The following is a summary of our impact analysis. As of 13:50 CEST all systems affected by the DDoS attack on our hosting service provider are back online.
1. ProcessingHub processes cannot be started from a Salesforce org.
Minimal impact. Only a delay could be experienced. Processing as such was not affected.
2. Failed data load jobs could not be retried.
Minimal impact. Failed jobs could be retried as soon as the outage was over.
3. ProcessingHub Manager was inaccessible.
No impact on operations per se. ProcessingHub Manager was just not available during the outage.
4. Customers that use the Payment API v2 with Stripe or Redsys were not able to accept new payments. The redirect to checkout pages was broken.
Any payment attempt through API v2 with Stripe or Redsys could not be successfully redirected to the checkout page. This prevented the payer from submitting payment details and completing payment.
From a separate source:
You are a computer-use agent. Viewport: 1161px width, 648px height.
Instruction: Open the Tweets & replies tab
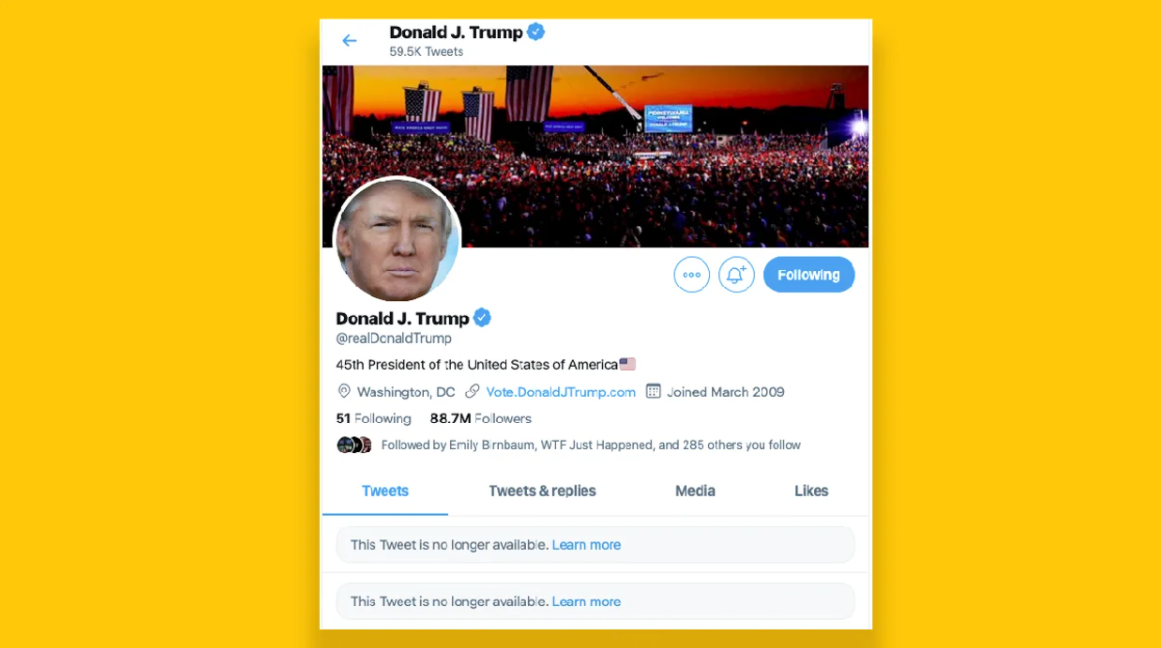[542, 491]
The asynchronous part of the payment attempt, however, was completed. For each payment attempt during the outage, the following data can be found in Salesforce and used for impact analysis:
- Message record
- Inbound Report record
- Installment (with an open status)
- New Contact and/or Account (if not already in org)
- New Payment Profile (if not already in org)
- New Mandate
- New Recurring (if applicable)
5. Customers that use the Payment API v2 with GoCardless, Mollie, PayPal and SIX Saferpay were able to accept new payments, but the Thank You redirect was broken.
Payers were able to enter their payment details and complete the payment. However, they were not redirected to the Thank You page confirming the successful payment. Instead, they saw a “cannot be reached” error page, which may have caused some confusion.
6. Giving Pages were not reachable.
During the outage, no donations could be made through Giving Pages because the pages were not reachable.
7. Notifications over the Payment API v2 sent by PSPs were not received, meaning that data in Salesforce was not updated as normal. However, PSPs generally retry sending notifications.
There could possibly be some data impact. However, if a PSP retries after the outage, we do not see a reason to believe the data impact would remain. In other words, the retry should rectify any temporary impact..
The affected FinDock services seem to be up and running again. Please contact FinDock Support if you still experience issues.
We continue to investigate impact and potential required actions.
At 10:08 CEST today, we began experiencing issues with the findock.com domain which are affecting FinDock services and integrations. We immediately began working with our hosting service provider to resolve the problem as quickly as possible.
The incident, an apparent DDoS attack, is under investigation and not completely resolved. As of 11:50 CEST, services are coming back online gradually.
In our initial impact assessment, we have determined that:
- Processes that were running before the incident began completed normally, including pushing data to Salesforce.
- Notifications over the Payment API v2 were not received, meaning that data in Salesforce was not updated as normal. However, PSPs generally retry sending notifications.
During the outage, we have determined that:
- ProcessingHub processes cannot be started from a Salesforce org.
- Failed data load job processes could not be restarted.
- ProcessingHub Manager was inaccessible.
- Customers that use the Payment API v2 with Stripe or Redsys were not able to accept new payments. The redirect to checkout pages was broken.
- Customers that use the Payment API v2 with GoCardless, Mollie, PayPal and SIX Saferpay were able to accept new payments, but the Thank You redirect was broken.
- Giving Pages were not reachable.
We will continue to monitor the situation closely and publish a full report of the incident once we have all the details. In addition, FinDock is assessing and planning actions to ensure contingencies are in place to avoid this sort of incident in the future.